Наказания там считались основой педагогики. Я узнал об этом уже в первый учебный день, когда меня хватило только на то, чтобы поддерживать в классе тишину и переписать учеников. Я был весьма удивлен тем, что читать умели только две старшие девочки. Никто не умел толком считать и никто не слышал о других странах. Один лохматый десятилетний мальчишка не поверил даже, что они существуют. “Чушь это все, — сказал он мне. — Что, есть место, где люди не американцы? И даже не говорят по-американски?” Не окончив, он расхохотался над абсурдностью этого, и я увидел гнилые черные зубы. “Эй, болван, а как же война? — сказал другой мальчик. — Ты что, не слышал про немцев?” Прежде чем я успел вмешаться, первый вскочил и вцепился в своего обидчика.
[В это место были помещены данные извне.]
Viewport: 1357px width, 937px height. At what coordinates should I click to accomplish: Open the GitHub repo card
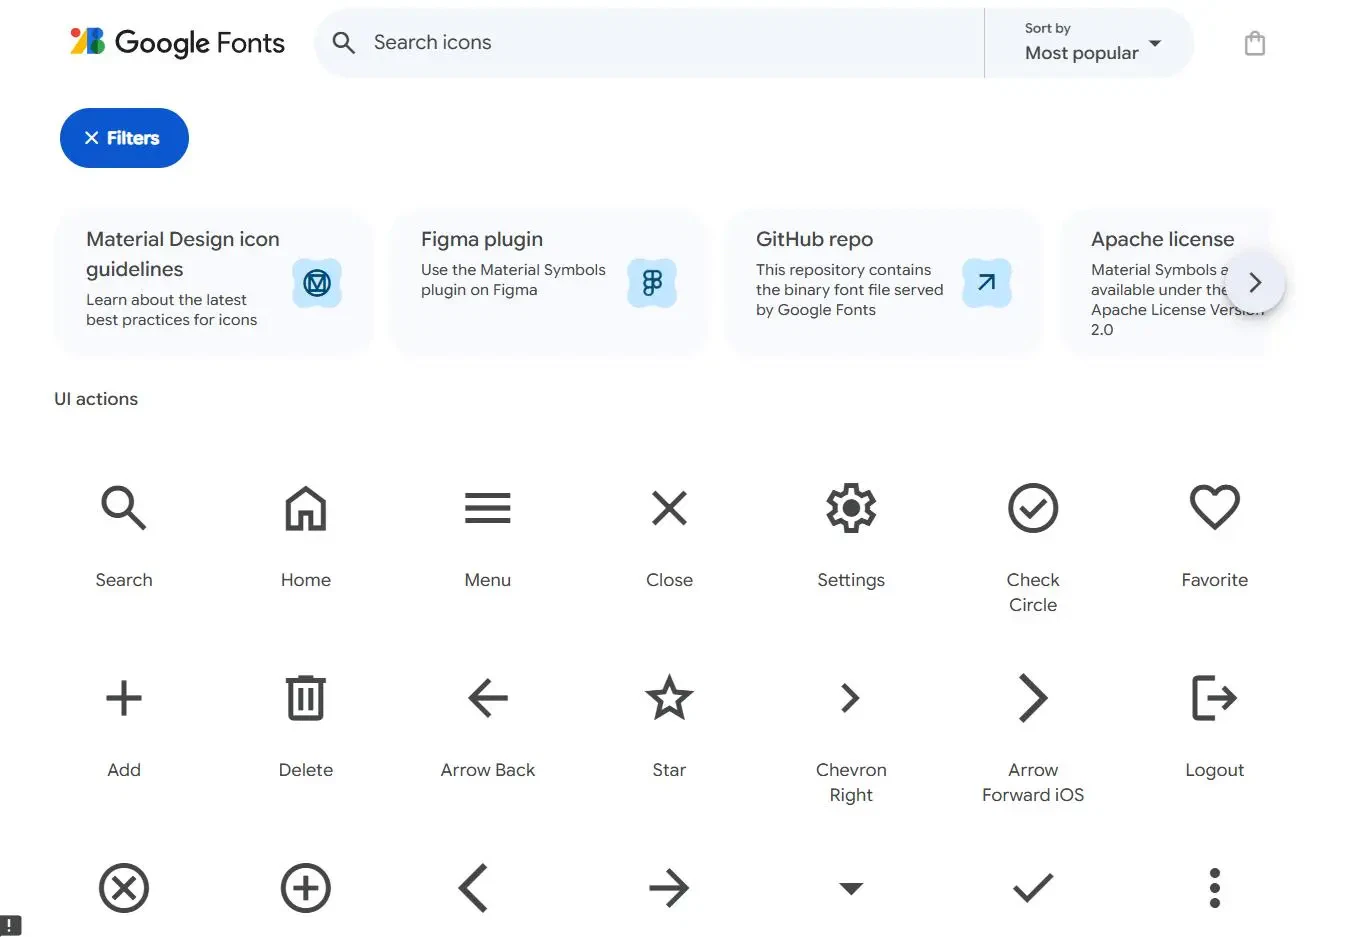(883, 283)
Мне казалось, он готов убить его. Девчонки визжали, а я с трудом разнял дерущихся.
“Он прав, — сказал я. — Ему не следовало так тебя называть, но он прав. Немцы — это народ, который живет в Германии, и война…” Я прервался, потому что мальчик зарычал на меня, как дикий зверь. Он готов был меня укусить, и тут я понял, что с ним не все в порядке.
“А ну извинись перед своим другом”, — сказал я.
“Он мне не друг”.
“Он чокнутый, сэр, — сказал другой мальчик, бледный и испуганный. — Не надо было мне с ним говорить”.
Я спросил первого, как его зовут.
“.Фенни Бэйт”, — пробурчал он.
“Фенни, — сказал я как можно мягче. — Ты не прав. Америка — не весь мир, как Нью-Йорк — не вся Америка, — тут я подвел его к столу и развернул карту, — Вот Соединенные Штаты, вот Мексика, а вот Атлантический…”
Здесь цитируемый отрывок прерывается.